The IRS has issued Notice 2014-56 in which the Patient Centered Outcomes Research (PCOR) fee has been adjusted from the previous dollar amount of $2 per covered life to $2.08 for plan years that end on or after 10/1/14 through 9/30/15.
Under one of the provisions of the Patient Protection and Affordable Care Act of 2010 (PPACA – aka Health Care Reform), health plans are subject to the PCOR fee to partially fund research by the government created nonprofit corporation on patient-centered outcomes - meaning what treatment protocol leads to the most effective outcome for various medical conditions. The intent is that the research will lead to better quality and efficiency of care, thus making care more effective and more affordable.
The PCOR fee applies to an employer’s health plan(s). For coverage provided through a health insurance policy, the health insurer pays the fee. For a self-insured health plan, the plan sponsor (the employer) pays the fee.
The fee applies to plan years ending after September 30, 2012 through plan years ending before October 1, 2019. For example, a calendar year plan is subject to the fee for the 2012 plan year and will pay its last fee for the 2018 plan year.
The fee is $2 per covered life (i.e., enrolled individual) per year for plan years ending between October 1, 2013 and September 30, 2014. For plan years ending between October 1, 2014 and September 30, 2015, the fee will be $2.08 per covered life per year due to adjustment based on the increase in national health care expenditures as published by the Department of Health and Human Services (HHS).
The fee is payable no later than the July 31st of the next calendar year following the end of the plan year. For example, a calendar year plan pays its fee by the following July 31st. A plan year that ends each June pays its fee by July 31 of the following calendar year.
The fee basically applies to health plans that are non-excepted benefits. An employer’s medical plan is a non-excepted benefit and subject to the fee.

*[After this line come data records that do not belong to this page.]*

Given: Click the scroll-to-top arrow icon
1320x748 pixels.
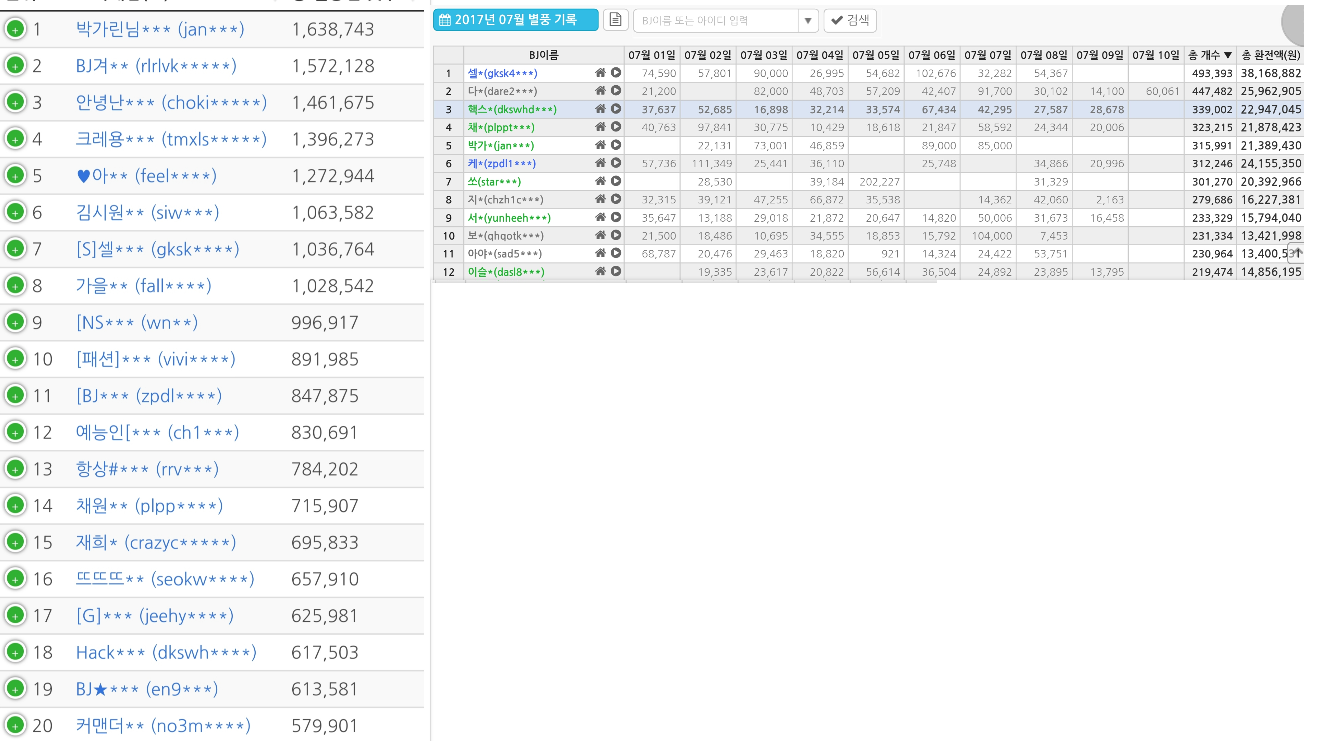Looking at the screenshot, I should (1296, 253).
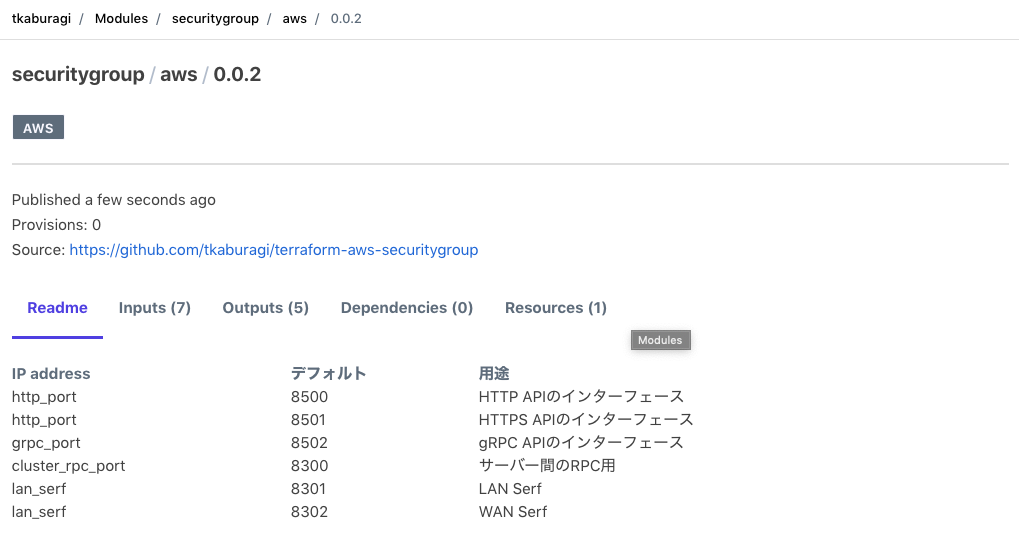Select the aws breadcrumb link
1019x542 pixels.
pos(295,19)
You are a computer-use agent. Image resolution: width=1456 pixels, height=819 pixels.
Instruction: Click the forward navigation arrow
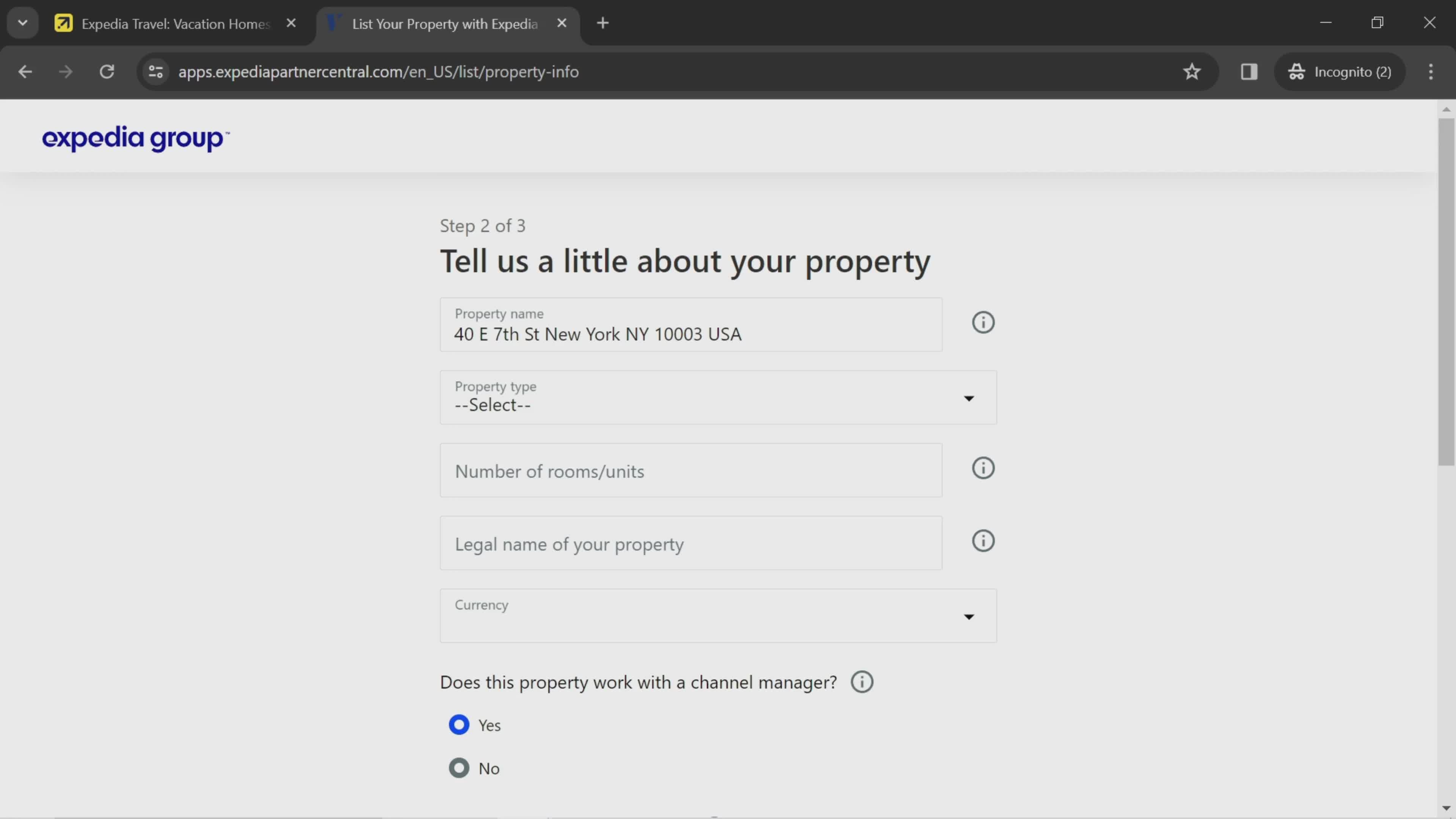click(64, 71)
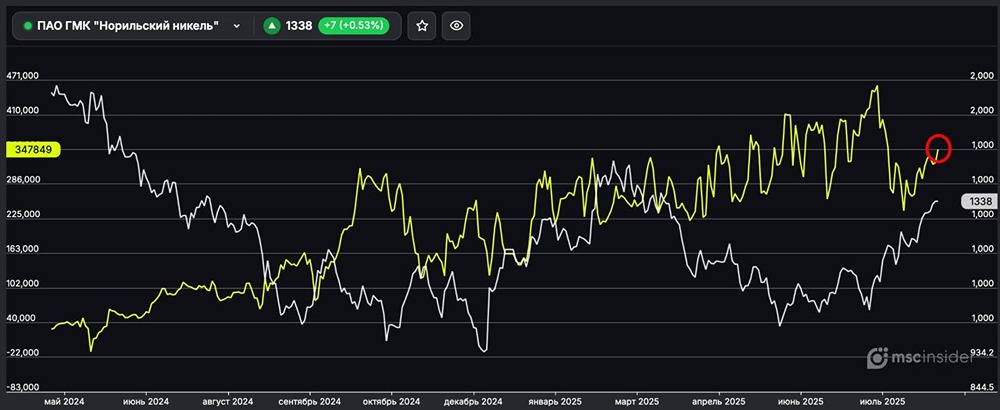The width and height of the screenshot is (1000, 410).
Task: Click the green status dot beside ticker name
Action: click(x=28, y=27)
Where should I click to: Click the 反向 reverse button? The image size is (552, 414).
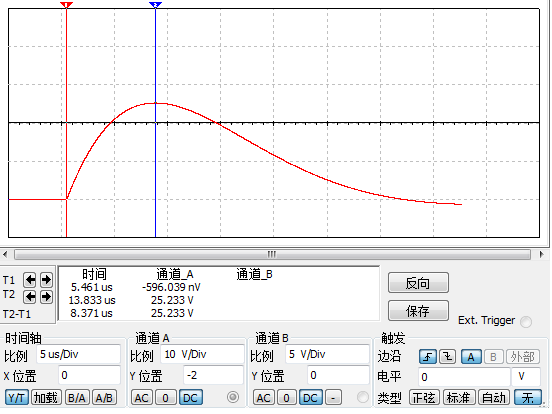tap(418, 283)
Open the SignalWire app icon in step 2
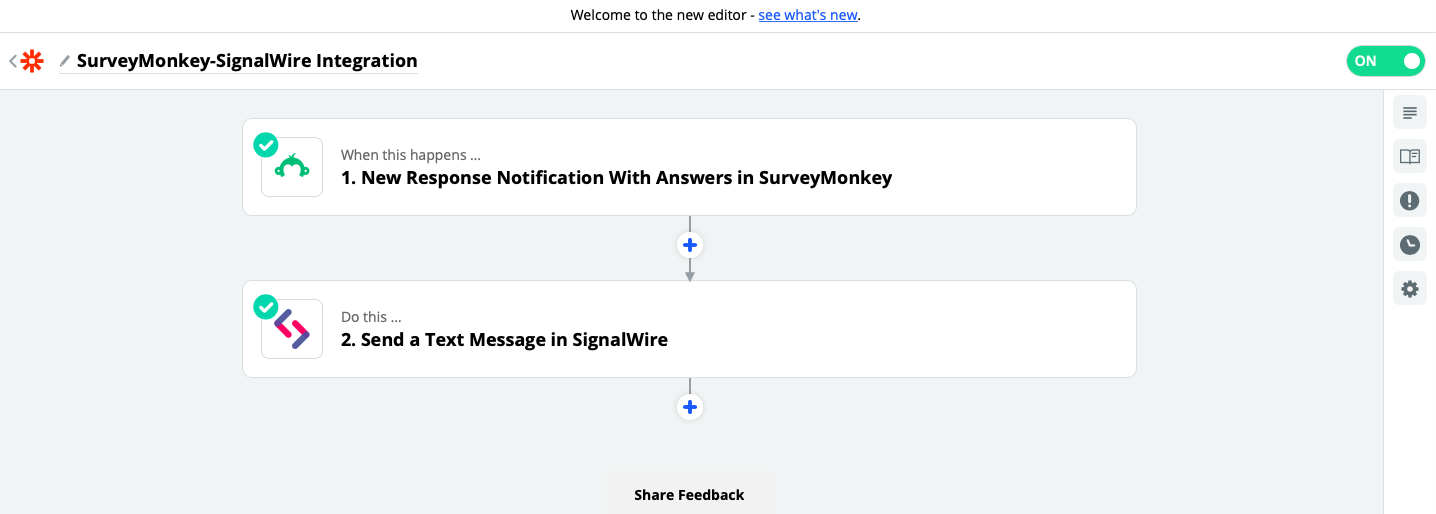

Stand-alone dental or vision plans are excepted benefits – so no fee applies.
Most Health Care FSAs are excepted benefits, so no fee applies to an excepted benefit Health Care FSA (excepted benefit Health Care FSAs are those that are subject to the limited COBRA obligation).
Most health reimbursement arrangements (HRAs) are non-excepted benefits, due to being linked with the employer’s medical insurance plan or providing reimbursement not limited to dental or vision expenses only. Therefore, the fee applies to most HRAs, including HRAs that apply only to retirees. The PCOR fee for the HRA is paid by the employer since the HRA is a self-insured plan.
The IRS issued earlier guidance that an employer can use the enrolled employee count as the number of covered lives when calculating the total fee payable at the end of the plan year for a non-excepted Health Care FSA or HRA since the employer may not know the total number of individuals (e.g., number of spouses or dependents) covered by the plan.
The regulation treats the PCOR fee as a tax under Code § 4377(c), as added by PPACA, Pub. L. No. 111-148, § 6301 (2010). As such, the PCOR fee is paid by completing IRS Form 720 to indicate the number of covered lives for the plan year and payment of the correct fee amount, no later than the correct July 31st following the end of the plan year.